The financial turmoil began last year with a wave of defaults on subprime home loans and spread through financial institutions that owned tens of billions of dollars in mortgage-backed securities. The administration’s response has included an industry-led effort to ease the terms on certain troubled subprime mortgages and an expansion of the authority of the Federal Housing Administration to insure home loans.

Mr. Paulson is urging Congress to pass two measures he considers critical: one to improve the regulation of Fannie Mae and Freddie Mac, the government-chartered mortgage titans, and another to overhaul the FHA.

House Democrats slipped those provisions into a larger mortgage bill scheduled for floor debate Wednesday. They hoped that move would secure President Bush’s support for a more sweeping plan to enlarge the FHA’s authority to back refinanced home loans if lenders agreed to reduce the outstanding principal.

But in threatening to veto the bill, the White House has upped the ante, reversing its earlier, more restrained reaction. It said the FHA program would constitute a “bailout” and also objected to a provision that would permanently increase the size of loans that Fannie Mae and Freddie Mac are allowed to purchase.

It is possible both sides could reach a compromise. Nonetheless, the move drew a sharp response from Rep.
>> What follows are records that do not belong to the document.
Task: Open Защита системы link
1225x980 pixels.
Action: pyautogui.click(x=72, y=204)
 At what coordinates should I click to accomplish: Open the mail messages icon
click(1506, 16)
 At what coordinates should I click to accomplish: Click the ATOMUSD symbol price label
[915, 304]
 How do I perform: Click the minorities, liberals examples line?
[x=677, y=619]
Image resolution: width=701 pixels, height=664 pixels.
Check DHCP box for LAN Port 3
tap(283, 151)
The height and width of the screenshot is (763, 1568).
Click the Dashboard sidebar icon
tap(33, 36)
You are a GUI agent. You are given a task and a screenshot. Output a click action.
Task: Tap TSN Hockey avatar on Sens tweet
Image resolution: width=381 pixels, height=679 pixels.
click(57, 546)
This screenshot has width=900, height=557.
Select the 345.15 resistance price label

Barney Frank (D., Mass.), the bill’s main author. “It proves that ideology has triumphed in the White House over needed compassion and good economics,” said the congressman’s spokesman, Steven Adamske.

Despite his growing optimism, even Mr. Paulson has expressed some impatience with the pace at which the mortgage industry has implemented a Bush-backed plan to loosen terms for some borrowers before they lose their homes. On Tuesday, senior Treasury officials met for most of the day with some top mortgage firms and discussed ways to expedite loan modifications for struggling homeowners.